Sturgeon seeks Brussels talks to protect Scotland's EU membership - anexprogrammer
https://www.theguardian.com/uk-news/2016/jun/25/sturgeon-seeks-urgent-brussels-talks-to-protect-scotlands-eu-membership
======
atmosx
The EU membership will most likely come with a change of currency, which means
leaving the BoE for the ECB. Given the ECB's track record and it's inability
to do what a central bank ought to do - protect banks from bank runs, devalue,
etc. - I believe that it's suicidal. The QE was was a joke.

Surplus recycling is nowhere to be found in the European Union, vis-a-vis
Germany Scotland will have deficit, hence it's doomed in the long run to
become like Greece.

The way the EU manages the economy, it's stupid for any deficit country to
come in and compared to Germany, everybody will be in huge deficit in the long
run. At that point you depend on the Bundesbank to over-value and the German
government to raise salaries. None of this will happen, at that point you'll
have a country on it's knees depending on a foreign institution (the ECB) who
is controlled by a foreign nation which has it's own interests to protect.

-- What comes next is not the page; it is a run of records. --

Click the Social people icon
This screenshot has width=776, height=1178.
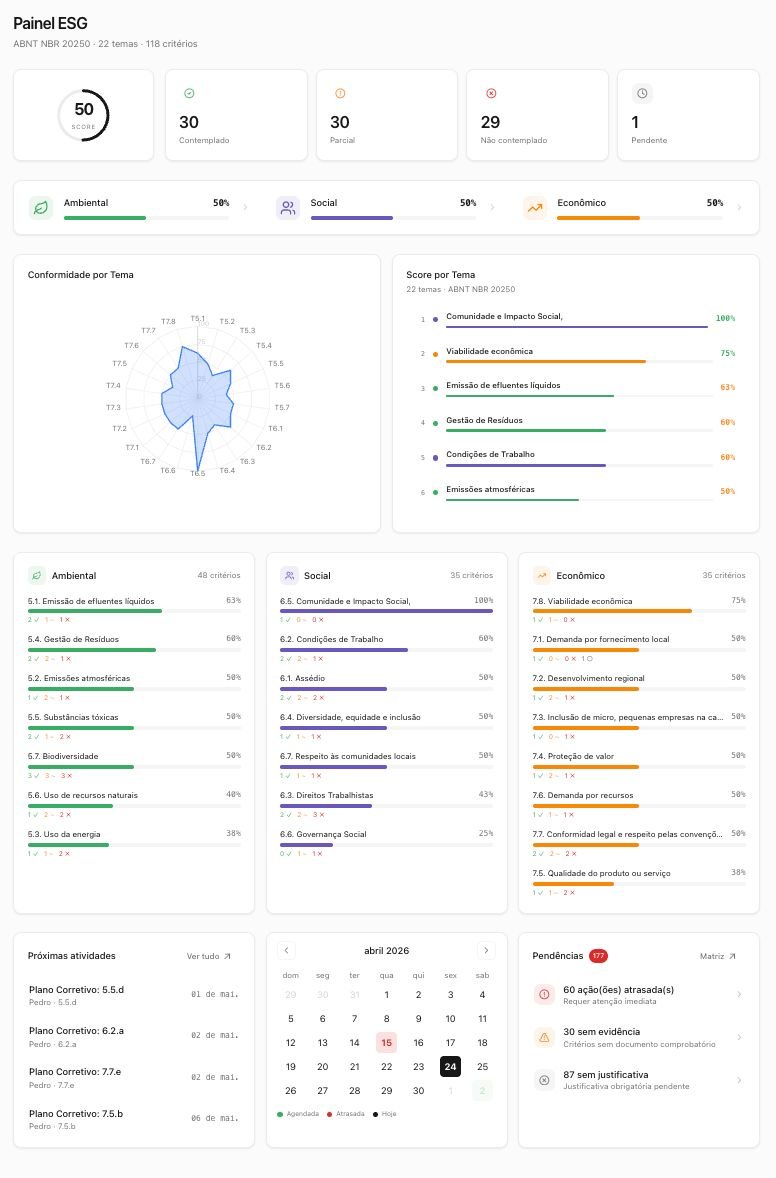[x=288, y=207]
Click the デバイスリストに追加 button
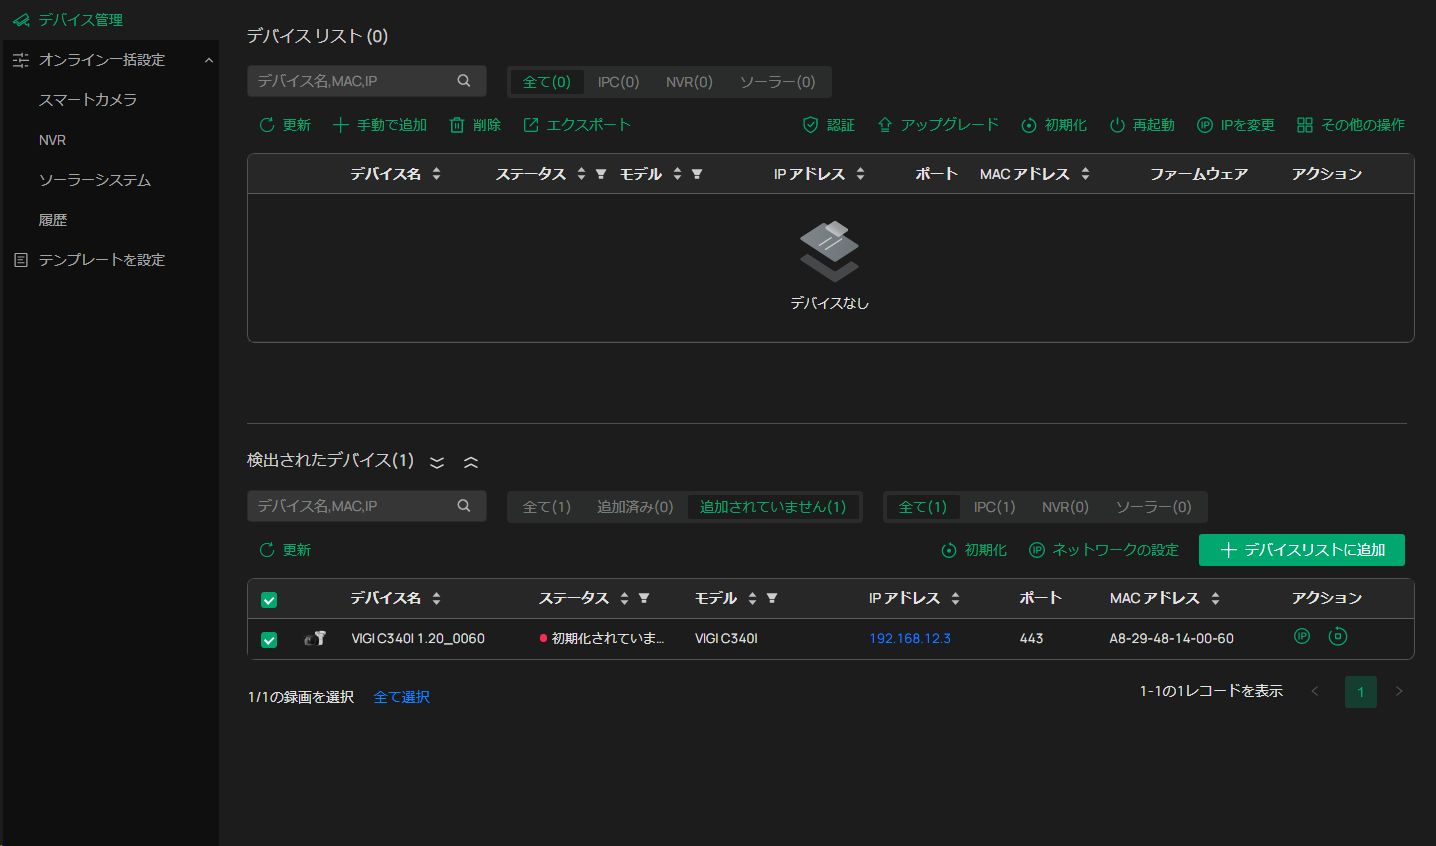This screenshot has width=1436, height=846. (1301, 550)
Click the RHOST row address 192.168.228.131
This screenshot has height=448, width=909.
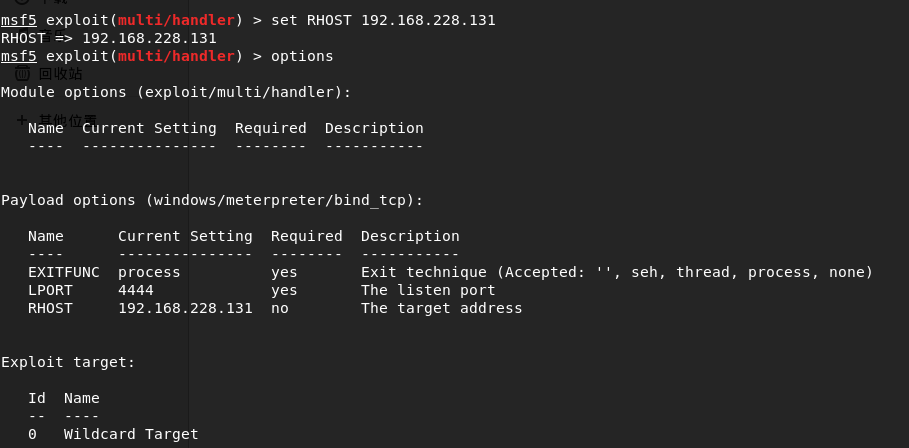(185, 308)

I'm sorry for GB. I'm sorry that a nation had to go through this, but their
best bet is to stick together.

EDIT: The first thing that the German gov did after Brexit says a long shot
about how Germany envisions Europe: They summoned the 6 (or 7) countries that
created the European Union. But the EU has 27 members now.

Do you really want to be part of a union who doesn't give a damn about you and
give your monetary policy to that union?

About 16 years ago, at her last speech, M. Thatcher in a rare moment of
enlightenment said about the EUR: _He who control the interest rates controls
the Economy and he who controls the economy controls the politics in Europe_

She was spot on.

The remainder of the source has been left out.